Regia di Juan Josè Campanella vedi scheda film
Ispirato al romanzo La pregunta de sus ojos, dello scrittore E. Sacheri (che lo ha sceneggiato insieme al regista), ha ottenuto l'Oscar come Miglior Film in lingua non americana nel 2010, anno in cui gli furono assegnati anche due premi Goya, e altri riconoscimenti internazionali.
Il film racconta due impossibili e dolorose storie d’amore: quella di Ricardo (Pablo Rago), uomo che ha mantenuto nel tempo la fedeltà alla memoria della moglie Liliana (Carla Quevedo) – stuprata e assassinata vent’anni prima – e quella di Benjamin (Ricardo Darin), funzionario investigativo del tribunale di Buenos Ayres, che, vent’anni prima, era stato incaricato di risolvere il caso dell’efferato delitto e si era segretamente innanmorato di Irene (Soledad Villamil), affascinante giovane donna in carriera, nominata da poco suo capufficio.
Fra loro, in realtà, nessuna storia era nata, nonostante l’attrazione che vanamente cercavano di nascondere, ciò che rimane, a mio avviso, un mistero poco spiegabile del film, essendo i due non solo visibilmente attratti, ma anche dotati dell’intelligenza necessaria a superare gli ostacoli e i pregiudizi che avrebbero potuto nascere per la diversità delle rispettive origini familiari.

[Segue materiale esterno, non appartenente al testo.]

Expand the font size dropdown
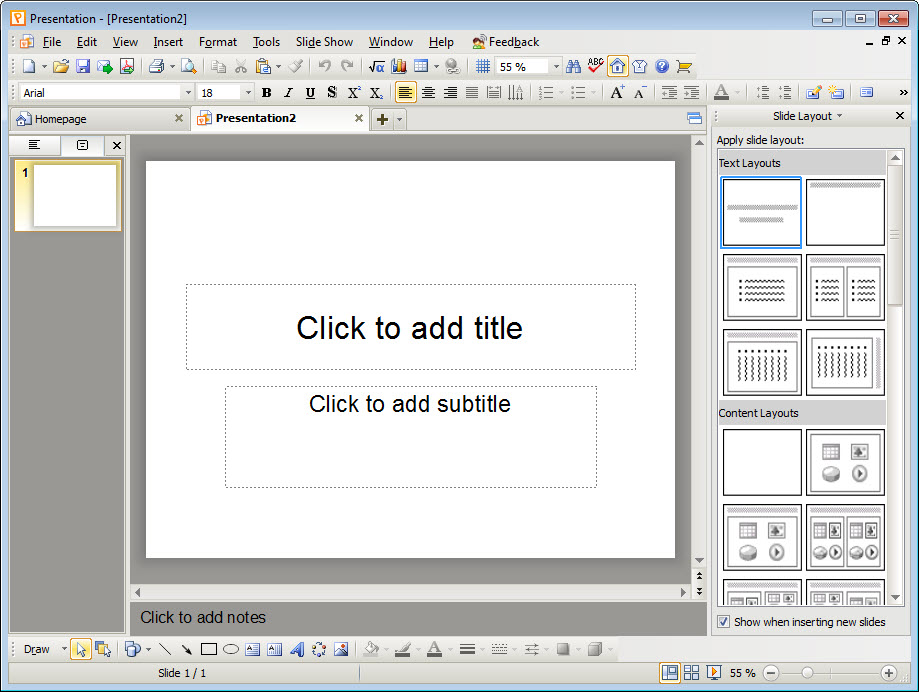This screenshot has width=919, height=692. tap(248, 93)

L’altro mistero, invece, quello dell’identità dello stupratore assassino, sarebbe stato presto chiarito, grazie all’abilità investigativa di Benjamin, del suo aiutante, ma grazie soprattutto all’intuito femminile di Irene, che aveva condotto nei confronti del sospettato Gomez (Javier Godino) un interrogatorio spregiudicato e molto audace, scommettendo sull’orgoglio sessuale esibizionistico del feroce assassino.
A vent’anni dai fatti, Benjamin ormai in pensione, nel tentativo di chiarire in un romanzo gli aspetti oscuri di quel delitto, e dell'evasione di Gomez dal carcere, riesce a ricostruire l’intera storia anche incontrando molti di coloro che ne erano stati coinvolti direttamente – come Ricardo, il vedovo di Liliana – o indirettamente – come Irene che insieme a lui aveva risolto quel caso.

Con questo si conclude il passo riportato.